Bob McCallister [00:03:44] Yes, there was gas before maybe 1901, I think there were 60 odd killed at Number Six Mine, right alongside of the Village Office there. 

 

Henry Gibson [00:03:55] When that explosion took place, at Number Six, it was a month before they got anyone out. There wasn't a soul. It took them a month. They had to flood the mine to get the bodies. Every man was killed in it, in Number Six Mine. Howie Smith: And it was that kind of condition that the men were objecting to? 

 

Bob McCallister [00:04:12] It was building up again in all four mines, see? The time of the strike, well, they were still open lamps.

Data section ▸
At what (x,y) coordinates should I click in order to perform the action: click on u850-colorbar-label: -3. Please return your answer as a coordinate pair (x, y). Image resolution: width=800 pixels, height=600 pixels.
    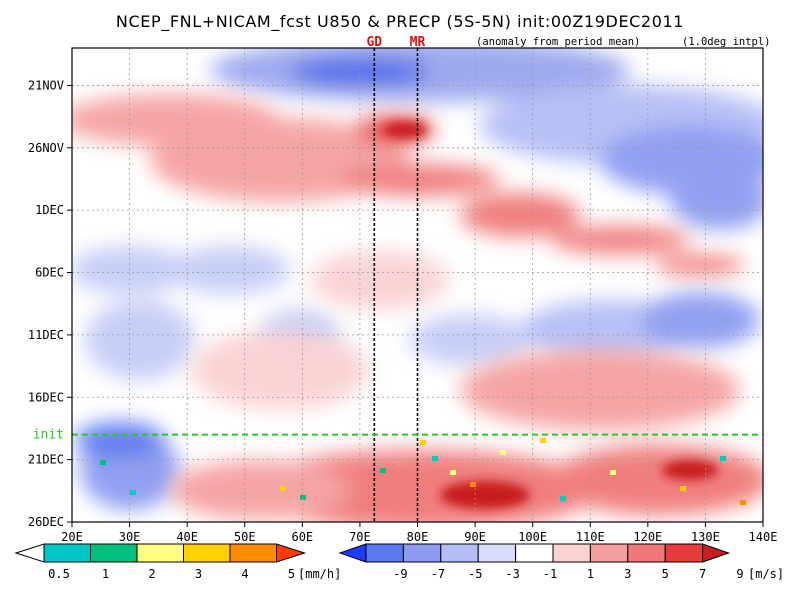
    Looking at the image, I should click on (512, 574).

Task prompt ▸
Please set down the mine transcript from "Bob McCallister [00:03:44]" up to and including "still open lamps.", word for word. The lines above have no connection to the mine transcript.

Answer area ▸
Bob McCallister [00:03:44] Yes, there was gas before maybe 1901, I think there were 60 odd killed at Number Six Mine, right alongside of the Village Office there. 

 

Henry Gibson [00:03:55] When that explosion took place, at Number Six, it was a month before they got anyone out. There wasn't a soul. It took them a month. They had to flood the mine to get the bodies. Every man was killed in it, in Number Six Mine. Howie Smith: And it was that kind of condition that the men were objecting to? 

 

Bob McCallister [00:04:12] It was building up again in all four mines, see? The time of the strike, well, they were still open lamps.